Gamers’ reluctance to pay more led companies to experiment with business models catering to the most obsessive players. Premium editions sell for $70, $80 or in some cases, much more, offering limited-run artwork, figurines or special costumes for characters in the game. Many publishers sell additional weapons, gear or levels as downloadable content for a fee. Loot boxes are a newer and particularly divisive category that asks players to spend real money on a sort of digital equivalent of a pack of baseball cards.
None of those options are expected to go away with the new consoles. But Microsoft is heavily promoting an alternative to paying a flat fee for each game. Xbox Game Pass offers a Netflix Inc.-like subscription with more than 100 titles for $10 a month. Sony will offer a more limited collection as part of its subscription service.

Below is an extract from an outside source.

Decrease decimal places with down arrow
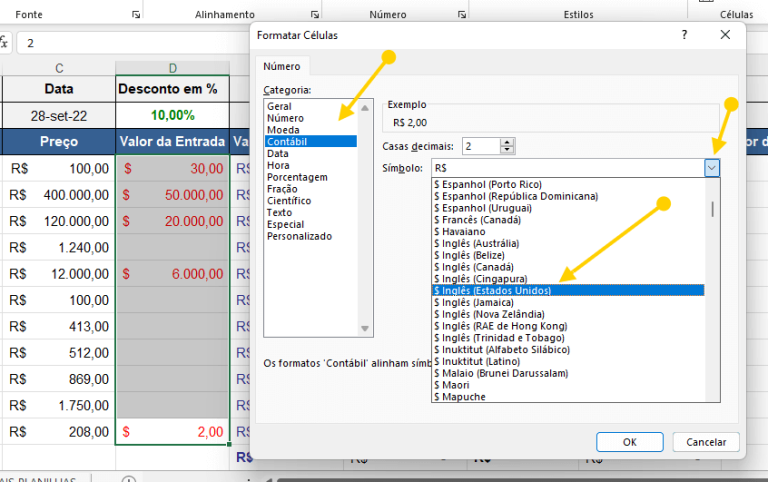This screenshot has height=482, width=768. point(508,150)
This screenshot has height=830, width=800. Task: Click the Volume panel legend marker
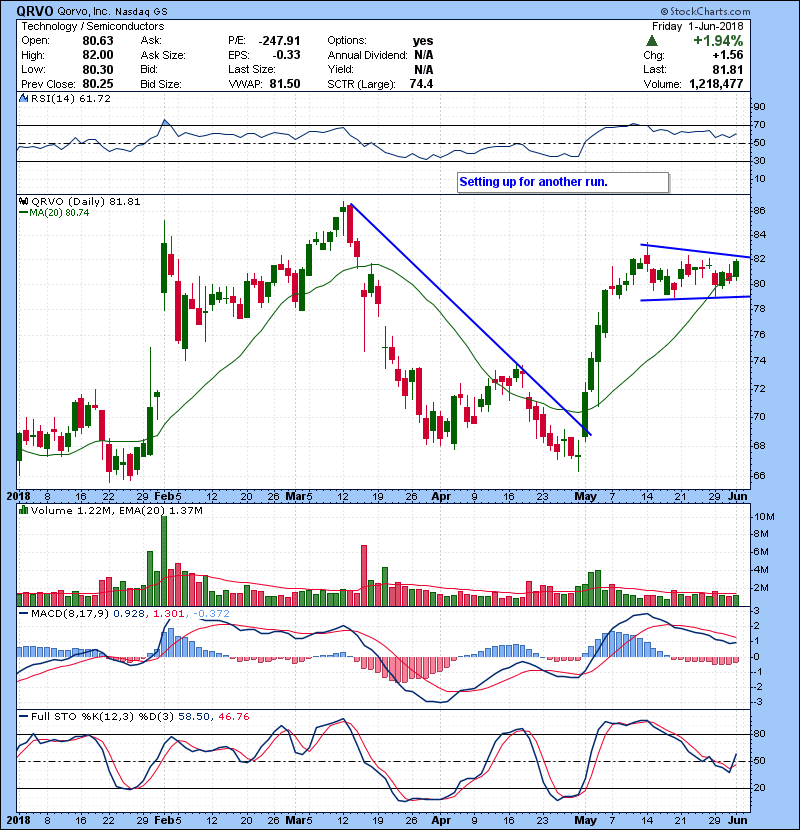coord(23,511)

Take-Two Interactive Software Inc. became one of the first publishers this summer to commit to $70 with NBA 2K1. It faced a prompt and swift backlash. Strauss Zelnick, the chief executive officer of Take-Two, defended the move in an interview, citing the high costs of development. “We don’t have a pricing strategy,” he said. “We charge much, much less than the value we deliver. That’s our pricing strategy, if we have one.”
Electronics Arts Inc. is offering owners of its two biggest sports games a free upgrade to versions for the new consoles. As for next year’s games, the company will outline pricing in six to nine months, said Blake Jorgensen, the chief finance and operating officer. “We are going through our key sports titles,” he said. “What we do know is that the cost of building games continues to go up.”
Sony executives have been deliberating over a price increase for some time, said people familiar with the discussions. A spokeswoman for Sony said the company is selling titles at launch for as little as $50 and the “biggest games” for $70. She said the higher price is “reflective of the growing development resources needed for these ambitious games.”
“We don’t have a pricing strategy”
Game companies argue prices haven’t kept pace with the cost of other media like a movie ticket, Netflix or cable television, said Yoshio Osaki, the head of IDG Consulting Inc., which works with most major publishers. Since 2005, the cost to develop a game has tripled or quadrupled, he said.
“Not all publishers will launch next-gen games at $70,” Osaki wrote in an email. “However, we do anticipate that a growing percentage of games will launch at $70, but not all at once and not uniformly across every publisher or every game franchise.”
Capcom Co., the Japanese publisher of Resident Evil and Street Fighter, won’t release software for the new systems until next year. But like other companies, Capcom said it’s taking a “title-by-title” approach. “We believe game software’s price should be determined by how much money consumers are willing to pay for the quality, not by how much money we spend to make that game,” said Kenkichi Nomura, the chief financial officer.
Games published by Microsoft or Sony are more likely to undercut the competition in order to drive hardware sales, said David Cole, an analyst at DFC Intelligence. They have already taken that approach with Halo Infinite and Spider-Man: Miles Morales, two of the most anticipated games for each system and priced at $60 apiece. In time, when more titles are competing for gamers’ wallets, prices could inch back down, Cole said, but the $70 game is here to stay: “Consumers will definitely pay in the short term.”